**What is required:**
Your output should be every line below, copied exactly.

**Data under study:**
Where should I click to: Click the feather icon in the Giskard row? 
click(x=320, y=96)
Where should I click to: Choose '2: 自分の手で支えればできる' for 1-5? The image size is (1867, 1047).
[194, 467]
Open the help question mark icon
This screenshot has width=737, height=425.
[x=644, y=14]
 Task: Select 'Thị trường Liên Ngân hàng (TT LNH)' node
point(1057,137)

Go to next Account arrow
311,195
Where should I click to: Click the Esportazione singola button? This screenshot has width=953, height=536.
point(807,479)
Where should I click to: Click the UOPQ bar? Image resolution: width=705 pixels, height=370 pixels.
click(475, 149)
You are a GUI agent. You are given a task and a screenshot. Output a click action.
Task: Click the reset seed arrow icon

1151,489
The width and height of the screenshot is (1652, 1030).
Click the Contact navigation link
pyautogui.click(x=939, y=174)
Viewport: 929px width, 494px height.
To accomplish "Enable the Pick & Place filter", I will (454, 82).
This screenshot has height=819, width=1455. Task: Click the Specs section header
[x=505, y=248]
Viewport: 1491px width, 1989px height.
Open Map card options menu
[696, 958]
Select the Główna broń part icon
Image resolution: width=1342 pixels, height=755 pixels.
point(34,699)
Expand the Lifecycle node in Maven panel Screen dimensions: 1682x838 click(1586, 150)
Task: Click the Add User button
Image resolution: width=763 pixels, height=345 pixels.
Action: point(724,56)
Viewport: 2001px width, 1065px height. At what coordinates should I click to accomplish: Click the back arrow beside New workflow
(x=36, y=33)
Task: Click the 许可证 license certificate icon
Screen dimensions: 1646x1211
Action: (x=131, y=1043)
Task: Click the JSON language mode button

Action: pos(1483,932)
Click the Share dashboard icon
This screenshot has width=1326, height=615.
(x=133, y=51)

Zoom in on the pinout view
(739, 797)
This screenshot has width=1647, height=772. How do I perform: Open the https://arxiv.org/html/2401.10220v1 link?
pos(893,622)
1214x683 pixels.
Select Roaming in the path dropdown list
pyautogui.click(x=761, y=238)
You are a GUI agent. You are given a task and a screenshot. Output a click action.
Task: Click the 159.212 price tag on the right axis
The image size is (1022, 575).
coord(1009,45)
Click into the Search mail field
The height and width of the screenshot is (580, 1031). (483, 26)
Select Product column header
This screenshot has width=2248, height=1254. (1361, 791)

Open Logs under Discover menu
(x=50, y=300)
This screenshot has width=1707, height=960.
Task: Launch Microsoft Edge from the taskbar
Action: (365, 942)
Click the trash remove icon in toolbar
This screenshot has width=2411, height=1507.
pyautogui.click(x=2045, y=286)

**Completed task:**
Where should I click to: Click the feather icon in the Giskard row? 
click(x=320, y=96)
Where should I click to: Choose '2: 自分の手で支えればできる' for 1-5? The image size is (1867, 1047).
[194, 467]
Open the help question mark icon
This screenshot has width=737, height=425.
[x=644, y=14]
 Task: Select 'Thị trường Liên Ngân hàng (TT LNH)' node
point(1057,137)

Go to next Account arrow
311,195
Where should I click to: Click the Esportazione singola button? This screenshot has width=953, height=536.
point(807,479)
Where should I click to: Click the UOPQ bar? Image resolution: width=705 pixels, height=370 pixels.
click(475, 149)
You are a GUI agent. You are given a task and a screenshot. Output a click action.
Task: Click the reset seed arrow icon

1151,489
The width and height of the screenshot is (1652, 1030).
Click the Contact navigation link
pyautogui.click(x=939, y=174)
Viewport: 929px width, 494px height.
To accomplish "Enable the Pick & Place filter", I will (454, 82).
This screenshot has height=819, width=1455. Task: Click the Specs section header
[x=505, y=248]
Viewport: 1491px width, 1989px height.
Open Map card options menu
[696, 958]
Select the Główna broń part icon
Image resolution: width=1342 pixels, height=755 pixels.
point(34,699)
Expand the Lifecycle node in Maven panel Screen dimensions: 1682x838 click(1586, 150)
Task: Click the Add User button
Image resolution: width=763 pixels, height=345 pixels.
Action: point(724,56)
Viewport: 2001px width, 1065px height. At what coordinates should I click to accomplish: Click the back arrow beside New workflow
(x=36, y=33)
Task: Click the 许可证 license certificate icon
Screen dimensions: 1646x1211
Action: (x=131, y=1043)
Task: Click the JSON language mode button

Action: pos(1483,932)
Click the Share dashboard icon
This screenshot has width=1326, height=615.
(x=133, y=51)

Zoom in on the pinout view
(739, 797)
This screenshot has width=1647, height=772. How do I perform: Open the https://arxiv.org/html/2401.10220v1 link?
pos(893,622)
1214x683 pixels.
Select Roaming in the path dropdown list
pyautogui.click(x=761, y=238)
You are a GUI agent. You are given a task and a screenshot. Output a click action.
Task: Click the 159.212 price tag on the right axis
The image size is (1022, 575).
coord(1009,45)
Click into the Search mail field
The height and width of the screenshot is (580, 1031). (483, 26)
Select Product column header
This screenshot has width=2248, height=1254. (1361, 791)

Open Logs under Discover menu
(x=50, y=300)
This screenshot has width=1707, height=960.
Task: Launch Microsoft Edge from the taskbar
Action: (365, 942)
Click the trash remove icon in toolbar
This screenshot has width=2411, height=1507.
pyautogui.click(x=2045, y=286)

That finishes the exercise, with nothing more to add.